They pointed out that the measures would "not only mean that the rule of law is abolished in Poland but also that democratic elections cannot be guaranteed anymore."

Last Friday (14 July), the Polish parliament passed two laws that granted authority to the government to select 15 out of 22 judges on the National Council of the Judiciary, which supervises judicial ethics, and appoint district and appeals court judges.

A third bill still under discussion would allow the justice minister to choose the Supreme Court members.

The new laws have led to thousands of people demonstrating in Warsaw and other Polish cities over the weekend.

The letter was signed by Manfred Weber (centre-right European People's Party), Gianni Pittella (Socialist and Democrats), Guy Verhofstadt (liberal Alde), Gabi Zimmer (left-wing GUE/NGL), and Philippe Lamberts and Ska Keller (Greens).

It was not signed by the far-right group nor by the European Conservatives and Reformists group, to which Poland's ruling Law and Justice party (PiS) hails.

The EU parliament groups leaders "urge" the European Commission to "act now and clearly outline the consequences of adoption of these laws."

They've requested Tajani to ask that the commission calls on the Venice Commission - an advisory body of the Council of Europe on constitutional issues - "to urgently review" the new laws.

"Last but not least, we should call on the president of Poland not to sign the two adopted laws, and on the Polish Parliament to withdraw the draft concerning the Supreme Court," the letter also stated.

The situation in Poland will be discussed by the college of EU commissioners on Wednesday.

'Great concern'

"The commission follows these events with great concern," the EU executive spokesman Margaritis Schinas said on Monday.

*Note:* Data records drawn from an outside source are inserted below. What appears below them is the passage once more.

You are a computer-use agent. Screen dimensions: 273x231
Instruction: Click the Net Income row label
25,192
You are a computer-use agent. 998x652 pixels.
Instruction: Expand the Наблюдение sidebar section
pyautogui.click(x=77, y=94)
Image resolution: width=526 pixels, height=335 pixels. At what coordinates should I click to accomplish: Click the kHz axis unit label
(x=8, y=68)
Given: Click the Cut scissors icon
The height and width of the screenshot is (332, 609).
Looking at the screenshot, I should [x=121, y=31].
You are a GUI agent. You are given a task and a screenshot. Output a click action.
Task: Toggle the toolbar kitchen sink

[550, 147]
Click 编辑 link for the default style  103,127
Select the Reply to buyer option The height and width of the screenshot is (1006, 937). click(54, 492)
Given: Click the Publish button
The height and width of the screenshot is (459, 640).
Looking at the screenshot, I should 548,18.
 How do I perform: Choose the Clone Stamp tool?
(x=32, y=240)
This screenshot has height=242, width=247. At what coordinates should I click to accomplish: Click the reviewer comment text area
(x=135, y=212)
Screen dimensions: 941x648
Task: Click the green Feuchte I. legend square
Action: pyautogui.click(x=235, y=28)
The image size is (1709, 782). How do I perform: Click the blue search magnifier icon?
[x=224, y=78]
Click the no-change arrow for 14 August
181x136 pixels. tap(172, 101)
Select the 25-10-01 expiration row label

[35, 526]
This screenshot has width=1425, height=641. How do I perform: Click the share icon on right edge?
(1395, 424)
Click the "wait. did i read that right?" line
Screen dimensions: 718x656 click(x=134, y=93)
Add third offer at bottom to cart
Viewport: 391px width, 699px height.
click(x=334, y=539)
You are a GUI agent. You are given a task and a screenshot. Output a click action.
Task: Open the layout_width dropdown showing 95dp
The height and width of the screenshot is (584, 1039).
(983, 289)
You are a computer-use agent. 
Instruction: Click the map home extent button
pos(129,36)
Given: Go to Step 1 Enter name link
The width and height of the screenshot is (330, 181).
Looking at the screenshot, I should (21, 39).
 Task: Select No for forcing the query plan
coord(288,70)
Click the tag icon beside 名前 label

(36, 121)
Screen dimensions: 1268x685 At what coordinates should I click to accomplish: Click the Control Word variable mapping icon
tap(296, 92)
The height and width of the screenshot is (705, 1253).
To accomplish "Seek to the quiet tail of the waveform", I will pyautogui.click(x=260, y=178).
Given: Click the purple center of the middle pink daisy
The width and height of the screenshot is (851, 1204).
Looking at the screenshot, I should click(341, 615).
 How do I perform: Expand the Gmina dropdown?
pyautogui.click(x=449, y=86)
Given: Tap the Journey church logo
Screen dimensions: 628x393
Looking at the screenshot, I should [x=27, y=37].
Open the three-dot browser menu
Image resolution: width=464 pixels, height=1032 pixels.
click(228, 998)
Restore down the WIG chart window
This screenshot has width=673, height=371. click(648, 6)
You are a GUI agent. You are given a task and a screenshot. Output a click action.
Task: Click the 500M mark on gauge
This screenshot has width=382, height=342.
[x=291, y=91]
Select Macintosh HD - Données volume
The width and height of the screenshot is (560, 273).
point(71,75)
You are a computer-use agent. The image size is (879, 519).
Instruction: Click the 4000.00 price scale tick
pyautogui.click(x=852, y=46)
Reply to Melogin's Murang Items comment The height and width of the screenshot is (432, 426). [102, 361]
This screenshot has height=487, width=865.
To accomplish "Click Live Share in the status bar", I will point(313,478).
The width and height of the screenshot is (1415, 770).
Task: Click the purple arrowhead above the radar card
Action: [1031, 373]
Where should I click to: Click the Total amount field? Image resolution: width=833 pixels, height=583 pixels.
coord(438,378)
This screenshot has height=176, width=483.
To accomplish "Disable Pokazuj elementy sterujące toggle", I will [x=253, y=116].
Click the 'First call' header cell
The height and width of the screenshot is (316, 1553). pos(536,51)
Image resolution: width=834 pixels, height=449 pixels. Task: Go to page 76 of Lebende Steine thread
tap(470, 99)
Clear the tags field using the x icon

He insisted that the commission was in a "dialogue" with the Polish government as part of the rule of law probe that was launched last year over a previous reform of the Constitutional Court.

"The dialogue of course is meant to lead to a solution," said Schinas.

He also said that threats against Brussels-based Polish journalist Dorota Bawolek were "unacceptable".

Bawolek, from the Polsat private broadcaster, was accused by the state TV channel TVP of asking “provocative” questions at a commission daily briefing last week. She received insults and threats afterwards.

"We have a particular duty of care to all members of the press who are accredited to EU institutions, Schinas said. "We would like everybody else to have the same respect for you."

He said he hoped attacks against Dorota Bawolek were "rather a one-off event and that it will not continue."

Poland 'leaving EU community of values'

Leading MEPs and legal watchdogs have raised the alarm on Polish judicial reforms, but the European Commission declined to speak out so far.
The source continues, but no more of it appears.